How fast, you ask? We recently upgraded a customer’s laptop to a SSD. It was a high end gaming laptop costing over £1200 new, with 16GB of RAM and a fast i7 processor. But the manufacturer had fitted it with a cheap, slow 2TB hard drive, and it took almost one and a half minutes to boot to the desktop and be usable.

We replaced the hard drive with a SSD and from pressing the power button to reaching the desktop took just 12 seconds.

Yes, that’s right. 12 seconds.

And there’s another big advantage to SSDs. They’re almost immune to physical damage. Hard drives are delicate devices that are packed with spinning metal discs and do not respond well to shocks, as anyone who’s dropped a laptop and lost all their data will know.

A SSD is just a box full of flash memory chips, which don’t care about bumps and knocks. One SSD manufacturer once posted a video to YouTube where they hit one of their drives with a baseball bat, throwing it clear across a field and bending the drive like a banana. It still worked perfectly afterward.

So, if SSDs are amazing, what’s the catch?

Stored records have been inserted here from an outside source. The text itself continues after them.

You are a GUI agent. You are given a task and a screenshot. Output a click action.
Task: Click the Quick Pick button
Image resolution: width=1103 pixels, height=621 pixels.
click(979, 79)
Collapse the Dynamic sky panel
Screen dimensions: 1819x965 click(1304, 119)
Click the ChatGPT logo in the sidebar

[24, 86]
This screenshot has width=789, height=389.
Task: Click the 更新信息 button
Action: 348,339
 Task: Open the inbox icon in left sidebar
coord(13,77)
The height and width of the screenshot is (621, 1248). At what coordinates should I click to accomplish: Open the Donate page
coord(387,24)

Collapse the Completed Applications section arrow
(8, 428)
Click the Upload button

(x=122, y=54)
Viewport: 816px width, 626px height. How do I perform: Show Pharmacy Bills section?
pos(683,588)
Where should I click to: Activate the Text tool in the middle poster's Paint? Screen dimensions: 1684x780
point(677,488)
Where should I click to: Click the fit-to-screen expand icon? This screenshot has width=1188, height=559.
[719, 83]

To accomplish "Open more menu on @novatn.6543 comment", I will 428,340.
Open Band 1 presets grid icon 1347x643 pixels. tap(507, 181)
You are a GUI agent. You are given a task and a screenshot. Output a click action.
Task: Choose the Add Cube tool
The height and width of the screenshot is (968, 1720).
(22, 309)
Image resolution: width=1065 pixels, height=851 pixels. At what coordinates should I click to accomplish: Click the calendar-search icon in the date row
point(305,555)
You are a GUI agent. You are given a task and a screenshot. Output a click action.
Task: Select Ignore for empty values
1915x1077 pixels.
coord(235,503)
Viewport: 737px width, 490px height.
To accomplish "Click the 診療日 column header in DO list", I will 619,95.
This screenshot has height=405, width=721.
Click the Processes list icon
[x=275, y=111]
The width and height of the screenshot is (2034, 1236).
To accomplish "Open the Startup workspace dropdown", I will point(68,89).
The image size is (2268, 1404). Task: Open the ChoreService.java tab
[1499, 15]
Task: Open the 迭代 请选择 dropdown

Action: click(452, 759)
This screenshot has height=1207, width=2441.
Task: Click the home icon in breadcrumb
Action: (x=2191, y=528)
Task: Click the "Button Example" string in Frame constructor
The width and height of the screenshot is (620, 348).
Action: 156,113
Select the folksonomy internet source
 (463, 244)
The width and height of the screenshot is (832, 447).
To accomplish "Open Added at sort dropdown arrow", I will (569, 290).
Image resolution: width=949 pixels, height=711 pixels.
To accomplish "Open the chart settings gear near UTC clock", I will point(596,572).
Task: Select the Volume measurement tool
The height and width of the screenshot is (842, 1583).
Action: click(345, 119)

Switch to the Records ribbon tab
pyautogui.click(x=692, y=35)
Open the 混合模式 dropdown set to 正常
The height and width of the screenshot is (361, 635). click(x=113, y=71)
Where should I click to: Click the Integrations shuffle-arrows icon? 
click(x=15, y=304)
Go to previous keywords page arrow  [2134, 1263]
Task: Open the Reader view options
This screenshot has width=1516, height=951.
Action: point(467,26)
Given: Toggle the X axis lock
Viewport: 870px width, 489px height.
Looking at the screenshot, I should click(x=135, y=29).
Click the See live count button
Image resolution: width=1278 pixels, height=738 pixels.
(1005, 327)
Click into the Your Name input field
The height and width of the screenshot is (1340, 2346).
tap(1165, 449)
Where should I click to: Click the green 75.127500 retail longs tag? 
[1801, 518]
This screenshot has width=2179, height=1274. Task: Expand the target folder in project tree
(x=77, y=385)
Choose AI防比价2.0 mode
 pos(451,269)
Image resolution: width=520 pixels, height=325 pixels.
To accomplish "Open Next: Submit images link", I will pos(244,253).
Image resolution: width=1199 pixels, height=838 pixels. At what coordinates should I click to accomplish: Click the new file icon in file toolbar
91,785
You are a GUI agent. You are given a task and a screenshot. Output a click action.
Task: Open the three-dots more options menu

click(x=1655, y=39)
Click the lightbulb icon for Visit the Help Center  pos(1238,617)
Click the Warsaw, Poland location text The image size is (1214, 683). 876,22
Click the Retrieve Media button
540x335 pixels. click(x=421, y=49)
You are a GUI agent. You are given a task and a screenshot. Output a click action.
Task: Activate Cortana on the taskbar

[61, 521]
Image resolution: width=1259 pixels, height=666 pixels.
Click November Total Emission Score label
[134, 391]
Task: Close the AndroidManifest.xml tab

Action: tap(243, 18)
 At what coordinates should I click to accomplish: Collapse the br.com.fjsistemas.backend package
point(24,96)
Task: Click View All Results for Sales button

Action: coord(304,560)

Cost. SSDs are far more expensive per MB of storage than a hard drive. A 250GB capacity SSD will cost around the same price as a 2TB (2000GB) hard drive. Because of this, upgrading to a SSD tends to mean learning to squeeze your applications and most used files onto the SSD while storing everything else on a standard hard drive.

Are they worth the cost and hassle? For most people, yes, absolutely. Here at A2U we’re big SSD enthusiasts. We relentlessly sing their praises to customers, because an SSD is the single best upgrade for most computers.

In the next blog post I’ll talk about the other reasons for a computer to be running slowly, and why something you trust to keep your computer in good shape may be doing just the opposite.

The Anti-Virus Conundrum

The Anti-Virus Conundrum

One of the most common questions we get asked by customers is “What anti-virus should I be using?”. They’re invariably surprised when we advise using Microsoft Defender, which is built into Windows 8, 8.1 and 10, and is a free download for Windows 7.

There’s three reasons why we’re so fond of MS Defender; cost, performance and something termed attack surface.

Cost is the obvious advantage to start with. Defender is completely free to use and comes with free updates, and unlike the ‘free’ editions of paid anti-virus products there’s no constant nagging to upgrade to a paid version. At least one big name AV package also torments users with ads for ‘speed up’ and ‘PC Optimizer’ packages that are of highly dubious effectiveness.

Performance is probably the biggest asset of Defender. We’ve found that it generally works nicely with even old, underpowered machines. Paid-for AV packages often try to justify their cost by piling on masses of ‘features’ which nobody ever uses, and this bloats them up, eating memory, thrashing the hard drive and generally slowing even good PCs by a significant degree.

Finally, Defender is smaller and less complex than most commercial AV packages. In security nomenclature it is known as having a small ‘attack surface’. This means there’s less chance of a virus or piece of malware being able to exploit a weakness in the AV’s design to crack open the computer’s security and do nefarious things.

Defender is not infallible. Microsoft recently had to issue an emergency patch for a very serious flaw. But overall it works well and we think it’s the best AV for most users.